Pons nodded and put his hand in his pocket.
“Nevertheless, I am obliged to you for coming, Penrose. Here is a guinea for your trouble.”
The shabby figure looked with amazement at the coin Pons put in his grubby palm and Pons turned swiftly away, with an ironic glance in my direction.
“He will only spend it on drink, Pons,” I whispered quietly as we crossed over toward the fire.
“I am certain of it, Parker,” said Pons gently, “but it is the New Year, after all, and the season when such gestures are appropriate.”
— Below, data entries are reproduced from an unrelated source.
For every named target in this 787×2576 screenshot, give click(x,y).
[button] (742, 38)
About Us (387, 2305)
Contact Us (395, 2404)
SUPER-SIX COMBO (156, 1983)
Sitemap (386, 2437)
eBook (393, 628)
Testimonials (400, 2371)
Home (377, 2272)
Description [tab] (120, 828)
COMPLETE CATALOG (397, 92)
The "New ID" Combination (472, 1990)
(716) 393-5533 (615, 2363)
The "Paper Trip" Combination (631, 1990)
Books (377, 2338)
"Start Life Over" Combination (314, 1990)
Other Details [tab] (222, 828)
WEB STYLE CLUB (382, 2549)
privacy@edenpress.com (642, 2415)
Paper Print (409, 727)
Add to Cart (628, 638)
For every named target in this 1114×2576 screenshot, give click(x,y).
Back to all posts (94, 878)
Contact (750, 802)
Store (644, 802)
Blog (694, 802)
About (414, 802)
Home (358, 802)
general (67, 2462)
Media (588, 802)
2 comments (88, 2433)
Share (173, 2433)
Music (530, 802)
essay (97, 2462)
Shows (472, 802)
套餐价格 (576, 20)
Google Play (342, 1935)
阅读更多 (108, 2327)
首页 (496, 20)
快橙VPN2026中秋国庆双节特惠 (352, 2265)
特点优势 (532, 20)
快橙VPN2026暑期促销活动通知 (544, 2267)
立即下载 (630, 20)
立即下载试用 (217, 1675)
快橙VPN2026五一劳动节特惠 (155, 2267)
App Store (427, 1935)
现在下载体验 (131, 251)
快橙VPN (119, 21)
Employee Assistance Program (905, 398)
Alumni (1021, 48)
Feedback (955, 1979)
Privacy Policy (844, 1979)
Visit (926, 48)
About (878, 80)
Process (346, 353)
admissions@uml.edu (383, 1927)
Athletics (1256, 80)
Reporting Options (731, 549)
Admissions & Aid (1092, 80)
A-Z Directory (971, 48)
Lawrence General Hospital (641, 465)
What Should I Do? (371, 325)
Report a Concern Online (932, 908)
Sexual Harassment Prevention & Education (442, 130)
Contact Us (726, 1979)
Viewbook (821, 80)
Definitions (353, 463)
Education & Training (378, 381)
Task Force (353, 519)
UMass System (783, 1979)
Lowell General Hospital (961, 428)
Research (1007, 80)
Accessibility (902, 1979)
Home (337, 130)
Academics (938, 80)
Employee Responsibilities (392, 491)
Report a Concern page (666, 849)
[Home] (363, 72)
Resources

I noticed that he had placed his brown paper parcel upon a low oak table near the fire and I found my eyes drawn to it again and again during that tense afternoon at the lonely house surrounded by the bleak, snowy wastes, our minds overshadowed as they were by the knowledge of the ghastly crime which had been committed only a few hundred yards from where we were now standing.
Pons went to lean against the mantelshelf and glanced round the room casually but I seemed to see a stiffening of attitude on the part of the oddly-assorted group of people who were gathered there under the suspicion of murder.
“We all know why we are here, ladies and gentlemen,” he began. “I am sure every person in this room except one is interested in seeing justice done. As I have already stated, I am most grateful to you all for agreeing to come. The murder of Miss Schneider, so far from being cold-blooded and calculated as one might think, was entirely fortuitous and unpremeditated, carried out by a desperate man on the spur of the moment. It needed patience and courage but the person who took this old lady’s life was in a desperate financial situation and screwed himself to the sticking point, to mutilate one of our greatest poet’s most striking passages.”